- [Obiettivo]:
Prosegui il brano sulle banche troppo grandi per essere gestite, riprendendo subito dopo la sua ultima frase.

- [Brano scelto]:
L’attuale capo dell’ufficio, Michael Hsu, ha recentemente dichiarato, come riporta un articolo del WSJ:
“L’incapacità di una banca di risolvere carenze e inadeguatezze di lunga data, nonostante i richiami delle autorità e le restrizioni onerose, come i limiti alla crescita e le numerose e ripetute multe miliardarie, sono la prova che l’azienda è ingestibile e deve essere smembrata.”
E aggiunge:
“Le banche possono diventare così grandi e complesse che fallimenti sui controlli, problemi sulla gestione dei rischi ed improvvisi eventi negativi capitino troppo frequentemente…
Non a causa di problemi di management, ma della pura e semplice dimensione e complessità dell’organizzazione…
In parole povere, il management efficace non è scalabile all’infinito.”
Negli USA si sta assistendo ad una crescita delle più grandi banche nazionali e anche ad una ondata di fusioni tra banche regionali (nonostante i pericoli sulle eccessive dimensioni bancarie identificati ben più di 20 anni fa dalle principali banche centrali mondiali e riassunti nel Rapporto Ferguson).
Al di là del contesto specifico, gli USA, e il settore di cui si parla, le banche, l’affermazione del signor Hsu ha una valenza ben più ampia. Infatti per la prima volta un importante regolatore di un paese capitalistico (il più grande del mondo), parla dei limiti sistemici della crescita aziendale, considerato un dogma intoccabile da quasi tutti gli economisti.
Dunque al già noto grido di allarme relativo al too big too fail, troppo grande per far fallire l’azienda per cui nel caso di default è necessario l’intervento pubblico (che significa con i soldi di noi tutti) per impedirlo, si aggiunge il too big to manage, troppo grande per gestirla. Le capacità di “gestione”, ovvero di management, delle aziende non sono scalabili all’infinito. Vi è un limite alle dimensioni organizzative oltre il quale, nonostante gli appetiti degli shareholders e le manie di grandezza di alcuni Ceo, il tutto diventa ingestibile anche se si possono sopportare le sanzioni milionarie dei regolatori e le proteste degli stakeholder.
Questo aspetto del too big to manage apre, a mio avviso, anche una nuova e più precisa prospettiva sul concetto di sostenibilità. Il “sistema” azienda deve essere in grado di sostenersi nell’ “ambiente” che, a sua volta, lo sostiene. Non può esistere un’azienda che opera nel vuoto, senza clienti, fornitori, dipendenti, senza un sistema giudiziario, eccetera. I regolatori, autorità varie e leggi che disciplinano i comportamenti del soggetto aziendale, sono i guardiani del buon funzionamento di tutto l’ambiente economico, e non solo, e dei soggetti che ne fanno parte. Laddove uno di questi non è in grado di comportarsi in modo sicuro e solido, offrendo un accesso equo ai servizi finanziari, trattando i clienti in modo corretto e rispettando le leggi e le normative vigenti, come recita nel caso delle banche la missione dell’OCC, vi è un problema e bisogna intervenire. La causa del problema però stavolta viene indicata non come una volontà di singoli, o organizzativa, di perseguire, in buona o cattiva fede, comportamenti “non sostenibili”, ma semplicemente dalla dimensione. I Piani di Sostenibilità delle aziende allora dovrebbero contenere anche dimostrazioni di come l’attuale e futura dimensione aziendale riesca ad essere gestibile per garantire l’esecuzione di quegli stessi comportamenti sostenibili che vuole perseguire.

- [Estratto dei dati]:
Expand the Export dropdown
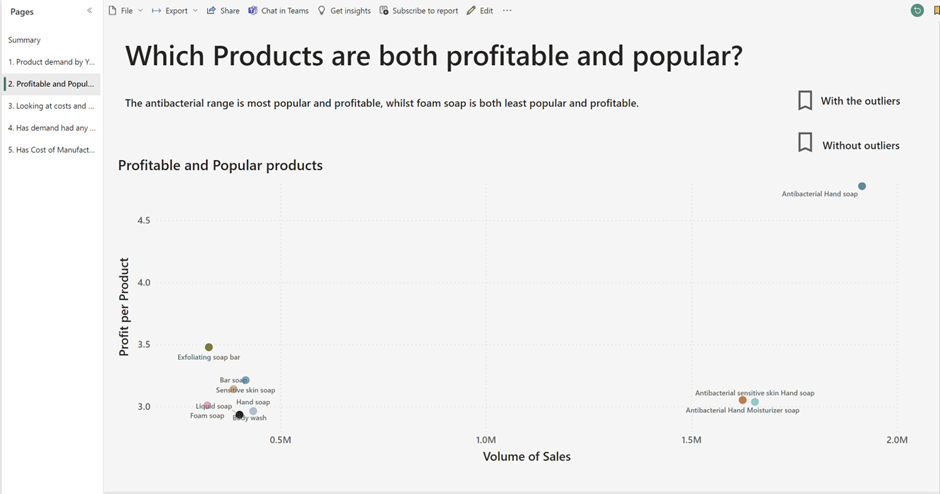The width and height of the screenshot is (940, 494). [176, 11]
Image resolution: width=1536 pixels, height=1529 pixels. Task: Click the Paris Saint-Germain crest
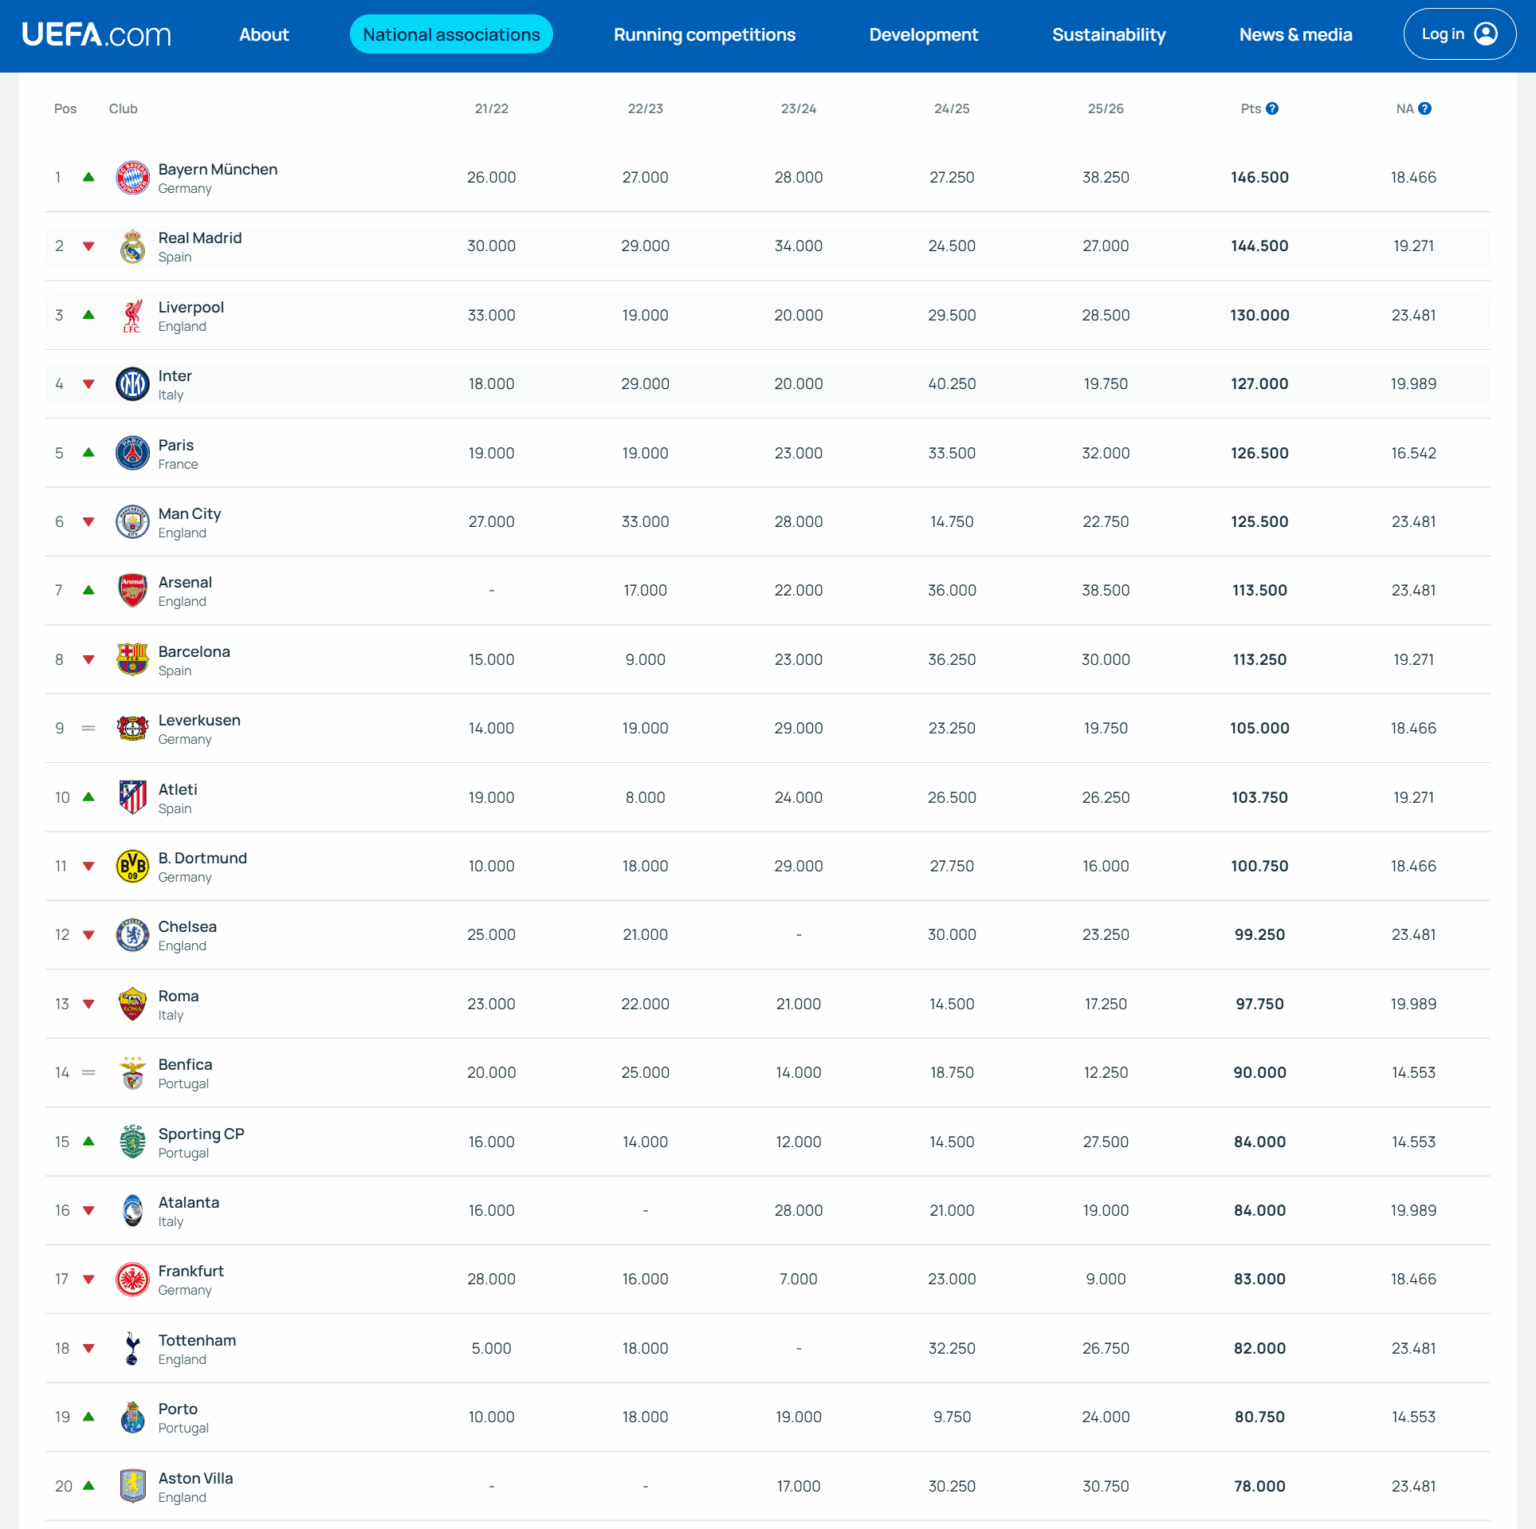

- [Risultato dell'esercizio]:
Detto in altri termini, essere troppo grandi può voler dire essere non sostenibili in quanto l’azienda non riesce ad avere comportamenti coerenti con quelli che l’ambiente richiede loro per poter continuare a sostenerla. La dimensione come causa prima, e profonda, della capacità di agire nell’interesse degli altri e, di conseguenza, di sé stessi.
L’economia capitalistica, come ben sappiamo ormai tutti, si fonda sull’assunto di fondo di considerare il mondo come un luogo infinito: infiniti spazi fisici, infinite persone, infinite materie prime, infiniti clienti, eccetera. Ci è stato fatto credere che anche le dimensioni del suo agente primario, l’azienda, potessero possedere questa caratteristica.
Non è così.
Certo che hanno ancora senso le concentrazioni per raggiungere massa critica, condivisioni di costi o efficientamento delle operazioni, ma con un limite. Crescere per garantire i margini, come nel caso delle banche ma non solo, fa perdere di vista questo limite.
Ovviamente non è possibile stabilire i termini e le soglie dove il too big to manage va applicato, ma il merito del signor Hsu è stato quello di introdurre, da un autorevole pulpito, il principio del “limite” nelle agende degli azionisti e dei manager chiamati a gestire i loro beni ed è il caso che inizino a tenerne conto.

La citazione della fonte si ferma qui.